Quebra no consumo faz cair o preço da sardinha para menos de 1 euro por kg

Os pescadores da sardinha regressaram ao mar, mas a procura em terra está em níveis muito abaixo do habitual. Faltam os turistas e clientes nos restaurantes.

A pesca da sardinha, que esteve proibida desde 12 de outubro, arrancou a 1 de junho, apenas por um período de dois meses e com limites de captura diários e semanais. Mas os primeiros dias trouxeram já motivos de preocupação, com a procura em lota "abaixo do normal" a atirar os preços médios para menos de um euro por quilograma. É uma descida de cerca de 50% face ao preço médio em 2019. No início da próxima semana, os pescadores vão decidir que medidas irão tomar.

"Ainda é cedo para fazer um balanço mas, de qualquer forma, estes três dias trouxeram-nos boas e más notícias. A regularidade da captura em todos os portos do país é um bom sinal do ponto de vista dos recursos piscatórios, mostra bem que estão recuperados, como havíamos dito", considerou o presidente da Associação Nacional das Organizações de Produtores da Pesca do Cerco (ANOPCERCO), em declarações ao Dinheiro Vivo. Mas Humberto Jorge destaca a queda da procura. "Os preços médios caíram para menos de um euro, em alguns casos bastante abaixo, dependendo do porto e do tamanho. A sardinha grande está longe dos preços dos anos anteriores e a pequena, como é muita e muito misturada, tem grande dificuldade de escoamento".
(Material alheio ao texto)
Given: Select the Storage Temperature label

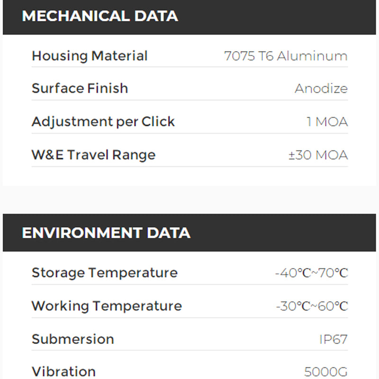Looking at the screenshot, I should [x=104, y=273].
A falta de turistas e a restauração ainda a meio gás ajudam a explicar a quebra no consumo, que leva a que, "mesmo a preços mais baixos, a sardinha tenha dificuldade em ser escoada". A próxima semana, com o Santo António, será fundamental para "ler os números e tomar decisões". De que tipo, não avança. "Há vários instrumentos que podemos usar", refere.

Mais do que expectativas, a próxima semana, que marca o arranque dos Santos Populares, traz alguma "esperança" de que a procura possa animar um pouco. "Temos esperança que melhore, mas temos dúvidas", admite Humberto Jorge. Até porque traz consigo dois feriados, a 10 e 11 de junho, sendo que a captura, descarga ou venda de sardinha é proibida em todos os dias de feriado nacional. "A semana é mais curta, a procura vai ficar concentrada nos dois primeiros dias da semana, excetuando quem ainda conseguir ir ao mar na sexta-feira".

A pesca da sardinha foi reaberta a 1 de julho e estará em vigor às 24 horas do dia 31 de julho, com um limite diário de 6300 toneladas.